Pada dikala itu oleh penguasa Sriwijaya didirikan Wanua di daerah yang kini dikenal sebagai kota Palembang. Menurut topografinya, kota ini dikelilingi oleh air, bahkan terendam oleh air. Air tersebut bersumber baik dari sungai maupun rawa, juga air hujan. Bahkan dikala ini kota Palembang masih terdapat 52,24 % tanah yang yang tergenang oleh air (data Statistik 1990). Berkemungkinan lantaran kondisi inilah maka nenek moyang orang-orang kota ini menamakan kota ini sebagai Pa-lembang dalam bahasa melayu Pa atau Pe sebagai kata tunjuk suatu tempat atau keadaan; sedangkan lembang atau lembeng artinya tanah yang rendah, lembah akar yang membengkak lantaran usang terendam air (menurut kamus melayu), sedangkan berdasarkan bahasa melayu-Palembang, lembang atau lembeng yakni genangan air. Makara Palembang yakni suatu tempat yang digenangi oleh air.
Kondisi alam ini bagi nenek moyang orang-orang Palembang menjadi modal mereka untuk memanfaatkannya. Air menjadi sarana transportasi yang sangat vital, ekonomis, efisien dan punya daya jangkau dan punya kecepatan yang tinggi. Selain kondisi alam, juga letak strategis kota ini yang berada dalam satu jaringan yang bisa mengendalikan kemudian lintas antara tiga kesatuan wilayah:
Tanah tinggi Sumatera belahan Barat, yaitu :
Ketiga kesatuan wilayah ini merupakan faktor setempat yang sangat mementukan dalam pembentukan contoh kebudayaan yang bersifat peradaban. Faktor setempat yang berupa jaringan dan komoditi dengan frekuensi tinggi sudah terbentuk lebih dulu dan berhasil mendorong insan setempat membuat pertumbuhan contoh kebudayaan tinggi di Sumatera Selatan. Faktor setempat inilah yang membuat Palembang menjadi ibukota Sriwijaya, yang merupakan kekuatan politik dan ekonomi di zaman klasik pada wilayah Asia Tenggara. Kejayaan Sriwijaya diambil oleh Kesultanan Palembang Darusallam pada zaman madya sebagai kesultanan yang disegani dikawasan Nusantara
1256976844.jpgSriwijaya, ibarat juga bentuk-bentuk pemerintahan di Asia Tenggara lainnya pada kurun waktu itu, bentuknya dikenal sebagai Port-polity. Pengertian Port-polity secara sederhana bermula sebagai sebuah sentra redistribusi, yang secara perlahan-lahan mengambil alih sejumlah bentuk peningkatan kemajuan yang terkandung di dalam spektrum luas. Pusat pertumbuhan dari sebuah Polity yakni entreport yang menghasilkan aksesori bagi kekayaan dan kontak-kontak kebudayaan. Hasil-hasil ini diperoleh oleh para pemimpin setempat. (dalam istilah Sriwijaya sebutannya yakni datu), dengan hasil ini merupakan basis untuk penggunaan kekuatan ekonomi dan penguasaan politik di Asia Tenggara.

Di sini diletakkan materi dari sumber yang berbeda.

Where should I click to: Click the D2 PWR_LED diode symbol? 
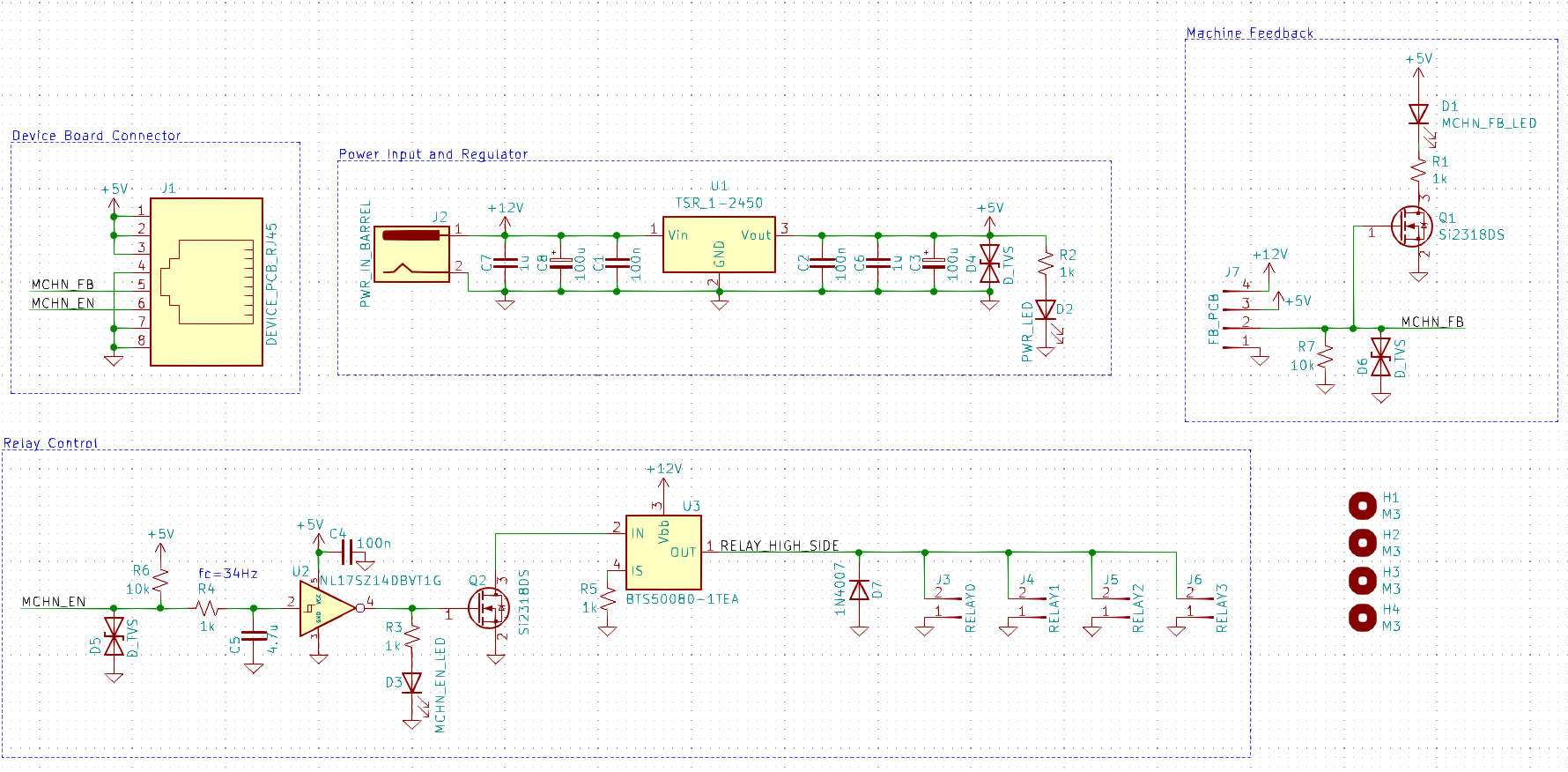[x=1046, y=310]
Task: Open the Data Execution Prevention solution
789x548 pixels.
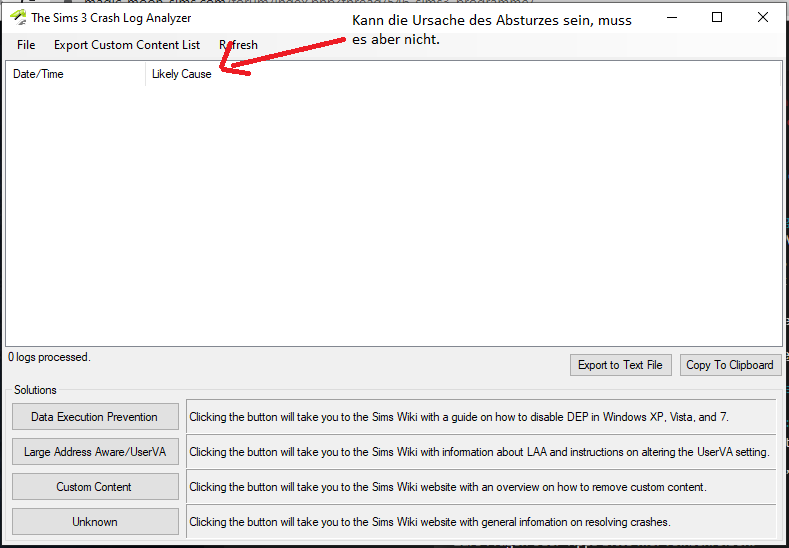Action: coord(95,417)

Ada goresan pena menarik dari kronik Cina Chu-Fan-Chi yang ditulis oleh Chau Ju-Kua pada masa ke 14, menceritakan ihwal Sriwijaya sebagai berikut :Negara ini terletak di Laut selatan, menguasai kemudian lintas perdagangan asing di Selat. Pada zaman dahulu pelabuhannya memakai rantai besi untuk menahan bajak-bajak bahari yang bermaksud jahat. Jika ada perahu-perahu asing datang, rantai itu diturunkan. Setelah keadaan kondusif kembali, rantai itu disingkirkan. Perahu-perahu yang lewat tanpa singgah dipelabuhan dikepung oleh perahu-perahu milik kerajaan dan diserang. Semua awak-awak bahtera tersebut berani mati. Itulah sebabnya maka negara itu menjadi sentra pelayaran.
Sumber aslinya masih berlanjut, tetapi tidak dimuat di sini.